▸ Exercise objective
Write out every record in full, keeping each character exactly as it is.

*** Opening of Source data ***

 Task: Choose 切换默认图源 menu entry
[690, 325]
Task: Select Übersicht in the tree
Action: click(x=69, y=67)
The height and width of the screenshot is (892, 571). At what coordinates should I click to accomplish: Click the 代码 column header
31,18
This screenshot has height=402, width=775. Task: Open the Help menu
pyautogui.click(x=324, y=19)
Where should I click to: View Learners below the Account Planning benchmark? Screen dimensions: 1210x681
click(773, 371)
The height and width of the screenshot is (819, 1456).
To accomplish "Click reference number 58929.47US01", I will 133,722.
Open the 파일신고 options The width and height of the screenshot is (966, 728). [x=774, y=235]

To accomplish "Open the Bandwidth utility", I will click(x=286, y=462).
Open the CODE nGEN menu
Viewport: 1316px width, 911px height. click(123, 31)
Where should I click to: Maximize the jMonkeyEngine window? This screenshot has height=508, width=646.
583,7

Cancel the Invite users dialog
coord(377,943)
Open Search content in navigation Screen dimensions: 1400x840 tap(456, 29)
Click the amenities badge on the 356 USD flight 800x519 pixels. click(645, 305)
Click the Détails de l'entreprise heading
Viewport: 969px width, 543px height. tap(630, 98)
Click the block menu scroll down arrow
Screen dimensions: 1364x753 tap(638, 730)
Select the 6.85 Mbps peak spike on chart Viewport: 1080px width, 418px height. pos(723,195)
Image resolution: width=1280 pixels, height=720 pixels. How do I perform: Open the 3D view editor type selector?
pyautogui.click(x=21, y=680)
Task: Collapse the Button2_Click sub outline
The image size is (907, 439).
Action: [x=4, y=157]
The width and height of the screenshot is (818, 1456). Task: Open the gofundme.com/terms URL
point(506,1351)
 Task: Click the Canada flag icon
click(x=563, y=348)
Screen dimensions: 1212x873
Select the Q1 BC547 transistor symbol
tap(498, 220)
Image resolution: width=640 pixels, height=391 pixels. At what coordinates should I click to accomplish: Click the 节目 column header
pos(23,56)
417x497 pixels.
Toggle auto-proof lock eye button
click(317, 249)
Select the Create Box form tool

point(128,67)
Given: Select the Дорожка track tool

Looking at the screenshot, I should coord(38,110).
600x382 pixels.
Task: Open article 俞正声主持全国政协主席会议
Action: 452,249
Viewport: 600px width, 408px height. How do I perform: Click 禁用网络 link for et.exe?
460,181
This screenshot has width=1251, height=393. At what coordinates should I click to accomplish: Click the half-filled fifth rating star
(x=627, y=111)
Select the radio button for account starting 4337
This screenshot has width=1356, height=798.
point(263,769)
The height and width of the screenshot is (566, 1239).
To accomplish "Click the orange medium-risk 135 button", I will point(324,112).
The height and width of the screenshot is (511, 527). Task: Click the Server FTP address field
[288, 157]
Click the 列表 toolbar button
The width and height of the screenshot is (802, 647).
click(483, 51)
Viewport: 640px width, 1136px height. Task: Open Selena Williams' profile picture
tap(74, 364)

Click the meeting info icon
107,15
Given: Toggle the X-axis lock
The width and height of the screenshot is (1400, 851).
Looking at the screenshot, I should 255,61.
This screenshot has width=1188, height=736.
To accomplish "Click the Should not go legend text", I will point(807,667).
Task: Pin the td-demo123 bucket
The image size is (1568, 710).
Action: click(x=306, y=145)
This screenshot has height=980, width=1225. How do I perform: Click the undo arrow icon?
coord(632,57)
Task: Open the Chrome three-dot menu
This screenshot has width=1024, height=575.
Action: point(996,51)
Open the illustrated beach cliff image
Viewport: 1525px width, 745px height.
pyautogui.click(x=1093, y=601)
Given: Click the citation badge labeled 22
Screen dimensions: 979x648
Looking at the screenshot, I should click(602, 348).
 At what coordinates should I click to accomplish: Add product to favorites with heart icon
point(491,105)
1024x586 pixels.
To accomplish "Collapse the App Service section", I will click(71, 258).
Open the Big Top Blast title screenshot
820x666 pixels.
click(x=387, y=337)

*** Close of Source data ***

▸ Result of the task
 Task: Choose 切换默认图源 menu entry
[690, 325]
Task: Select Übersicht in the tree
Action: click(x=69, y=67)
The height and width of the screenshot is (892, 571). At what coordinates should I click to accomplish: Click the 代码 column header
31,18
This screenshot has height=402, width=775. Task: Open the Help menu
pyautogui.click(x=324, y=19)
Where should I click to: View Learners below the Account Planning benchmark? Screen dimensions: 1210x681
click(773, 371)
The height and width of the screenshot is (819, 1456).
To accomplish "Click reference number 58929.47US01", I will 133,722.
Open the 파일신고 options The width and height of the screenshot is (966, 728). [x=774, y=235]

To accomplish "Open the Bandwidth utility", I will click(x=286, y=462).
Open the CODE nGEN menu
Viewport: 1316px width, 911px height. click(123, 31)
Where should I click to: Maximize the jMonkeyEngine window? This screenshot has height=508, width=646.
583,7

Cancel the Invite users dialog
coord(377,943)
Open Search content in navigation Screen dimensions: 1400x840 tap(456, 29)
Click the amenities badge on the 356 USD flight 800x519 pixels. click(645, 305)
Click the Détails de l'entreprise heading
Viewport: 969px width, 543px height. tap(630, 98)
Click the block menu scroll down arrow
Screen dimensions: 1364x753 tap(638, 730)
Select the 6.85 Mbps peak spike on chart Viewport: 1080px width, 418px height. pos(723,195)
Image resolution: width=1280 pixels, height=720 pixels. How do I perform: Open the 3D view editor type selector?
pyautogui.click(x=21, y=680)
Task: Collapse the Button2_Click sub outline
The image size is (907, 439).
Action: [x=4, y=157]
The width and height of the screenshot is (818, 1456). Task: Open the gofundme.com/terms URL
point(506,1351)
 Task: Click the Canada flag icon
click(x=563, y=348)
Screen dimensions: 1212x873
Select the Q1 BC547 transistor symbol
tap(498, 220)
Image resolution: width=640 pixels, height=391 pixels. At what coordinates should I click to accomplish: Click the 节目 column header
pos(23,56)
417x497 pixels.
Toggle auto-proof lock eye button
click(317, 249)
Select the Create Box form tool

point(128,67)
Given: Select the Дорожка track tool

Looking at the screenshot, I should coord(38,110).
600x382 pixels.
Task: Open article 俞正声主持全国政协主席会议
Action: 452,249
Viewport: 600px width, 408px height. How do I perform: Click 禁用网络 link for et.exe?
460,181
This screenshot has width=1251, height=393. At what coordinates should I click to accomplish: Click the half-filled fifth rating star
(x=627, y=111)
Select the radio button for account starting 4337
This screenshot has width=1356, height=798.
point(263,769)
The height and width of the screenshot is (566, 1239).
To accomplish "Click the orange medium-risk 135 button", I will point(324,112).
The height and width of the screenshot is (511, 527). Task: Click the Server FTP address field
[288, 157]
Click the 列表 toolbar button
The width and height of the screenshot is (802, 647).
click(483, 51)
Viewport: 640px width, 1136px height. Task: Open Selena Williams' profile picture
tap(74, 364)

Click the meeting info icon
107,15
Given: Toggle the X-axis lock
The width and height of the screenshot is (1400, 851).
Looking at the screenshot, I should 255,61.
This screenshot has width=1188, height=736.
To accomplish "Click the Should not go legend text", I will point(807,667).
Task: Pin the td-demo123 bucket
The image size is (1568, 710).
Action: click(x=306, y=145)
This screenshot has height=980, width=1225. How do I perform: Click the undo arrow icon?
coord(632,57)
Task: Open the Chrome three-dot menu
This screenshot has width=1024, height=575.
Action: point(996,51)
Open the illustrated beach cliff image
Viewport: 1525px width, 745px height.
pyautogui.click(x=1093, y=601)
Given: Click the citation badge labeled 22
Screen dimensions: 979x648
Looking at the screenshot, I should click(602, 348).
 At what coordinates should I click to accomplish: Add product to favorites with heart icon
point(491,105)
1024x586 pixels.
To accomplish "Collapse the App Service section", I will click(71, 258).
Open the Big Top Blast title screenshot
820x666 pixels.
click(x=387, y=337)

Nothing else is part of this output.